Reproduce the listing below as it stands. Leave out each image.
═══ Input ═══
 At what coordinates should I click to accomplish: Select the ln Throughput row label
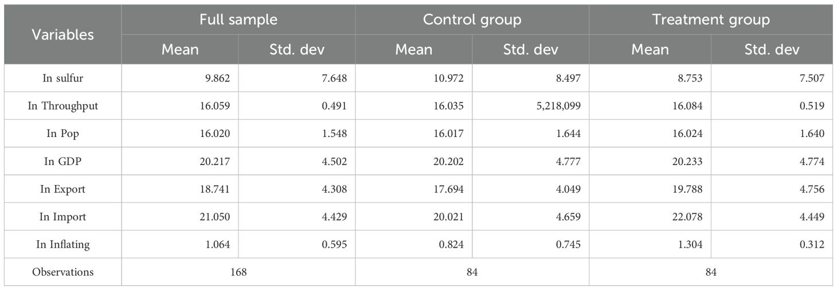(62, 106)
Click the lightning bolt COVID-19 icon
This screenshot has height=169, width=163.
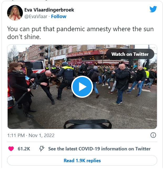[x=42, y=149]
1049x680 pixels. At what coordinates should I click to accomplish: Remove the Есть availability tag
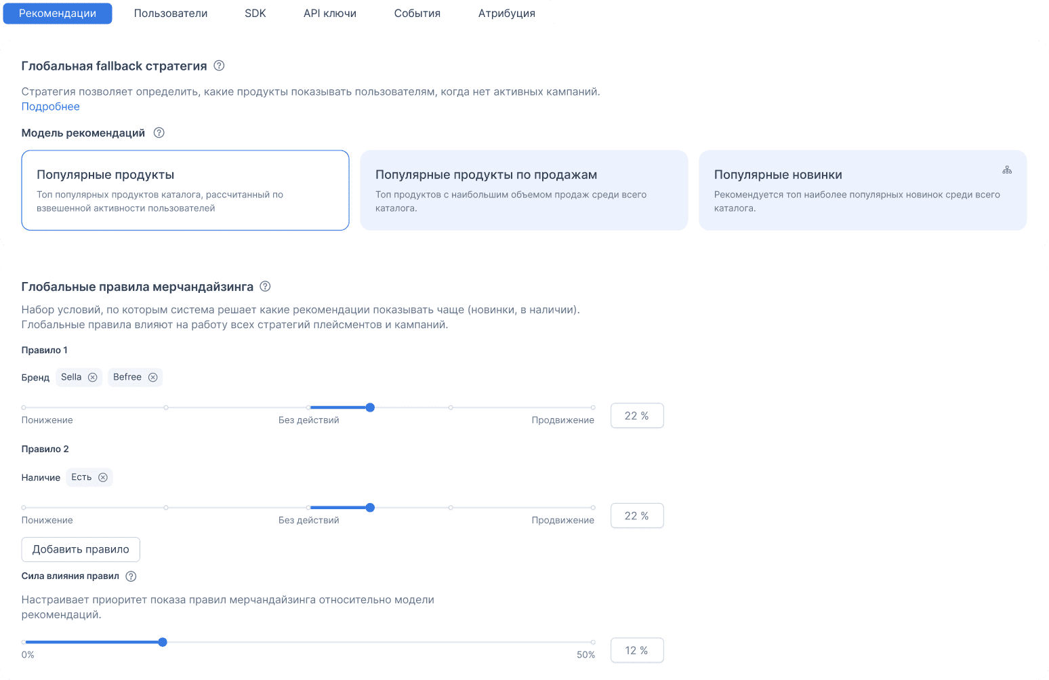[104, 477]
═══
Expected answer ::
 At what coordinates should I click to accomplish: Select the ln Throughput row label
(62, 106)
Click the lightning bolt COVID-19 icon
This screenshot has height=169, width=163.
[x=42, y=149]
1049x680 pixels. At what coordinates should I click to accomplish: Remove the Есть availability tag
[104, 477]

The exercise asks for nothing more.